The systolic and diastolic blood pressures (BPs) were measured using a digital automatic BP monitor (Omron HEM-770A, Omron Matsusaka, Matsusaka, Japan)22. The mean arterial pressure (MAP) was calculated using as diastolic BP + 1/3(systolic BP – diastolic BP), and the mean ocular perfusion pressure was calculated as 2/3(MAP – IOP)23.

Subjects were excluded when they had a history of intraocular surgery including cataract extraction, an intraocular disease (e.g., diabetic retinopathy or retinal vein occlusion), a neurologic disease (e.g., pituitary tumor) that could cause visual field loss, or a visual acuity worse than 20/40.

POAG was defined as the presence of glaucomatous optic nerve damage (e.g., the presence of focal thinning, notching, and an RNFL defect), an associated glaucomatous visual field (VF) defect, and an open angle, as revealed by gonioscopy. A glaucomatous VF was defined as (1) values outside the normal limits on the glaucoma hemifield test; (2) three abnormal points, with a probability of being normal of P < 0.05, and one point with a pattern deviation of P < 0.01; or (3) a pattern standard deviation of P < 0.05. These VF defects needed to be confirmed in two consecutive reliable tests (fixation loss rate, ≤20%; false-positive and false-negative error rates, ≤25%)24.

Healthy subjects had IOP ≤ 21 mmHg with no history of an increased IOP, the absence of a glaucomatous disc, a circumpapillary RNFL thickness within the normal range (as measured by SD-OCT), and a normal VF. The absence of a glaucomatous disc was defined as an intact neuroretinal rim without peripapillary hemorrhages, notches, or localized pallor.
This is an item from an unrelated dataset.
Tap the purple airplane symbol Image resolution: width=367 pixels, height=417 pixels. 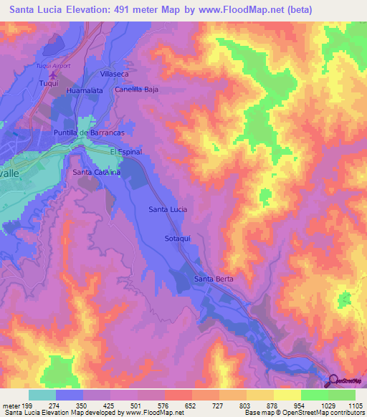tap(52, 74)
The normal range for the RNFL thickness was defined as circumpapillary RNFL thicknesses within the 95th percentile of the normative database, while the VF was considered normal when there was no glaucomatous VF defect or neurologic defect.

Equipment

The experimental fixation task applied in this study required 30 minutes of continuous smartphone viewing. A Galaxy S5 smartphone (Samsung Electronics, Seoul, Korea) was used to display visual material. This device has a liquid crystal display touchscreen with a display size of 5.1 inches and a resolution of 1080 pixels × 1920 pixels.

The displayed visual material was a commercially available movie animation. The luminance of the screen was adjusted to 50% of the maximum backlight luminance.

Experimental procedure

Subjects were required to perform a fixation task consisting of watching a movie on a smartphone screen for 30 minutes continuously at a viewing distance of 30 cm. Where applicable, subjects wore their habitual refractive correction while viewing the material.

IOP was measured before starting the fixation task, and then repeated at 5, 10, and 30 minutes after starting the task. All subjects had to close their eye for at least five minutes before the baseline IOP measurement. IOP was measured using an iCare rebound tonometer (iCare Company, Vantaa, Finland) by a single examiner who was masked to the clinical information of the participants.

Statistical analysis

A linear mixed-effects model for repeated-measures data was used to assess the time-dependent change in IOP during smartphone use25. The rpart package (version 3.1-3) in the R programming environment (R version 2.2; R-Project, available at http://cran.r-project.org) was used to construct regression trees in order to identify the factors that best described any IOP change during the intervention17. The subgroups classified from the rpart tree analysis were compared using analysis of variance with the Bonferroni post-hoc test.

Statistical analyses other than the rpart tree analysis were performed using the Statistical Package for the Social Sciences software (version 22.0, SPSS, Chicago, IL, USA). Probability values of P < 0.05 were considered indicative of statistical significance. Except where stated otherwise, data are presented as mean ± SD values.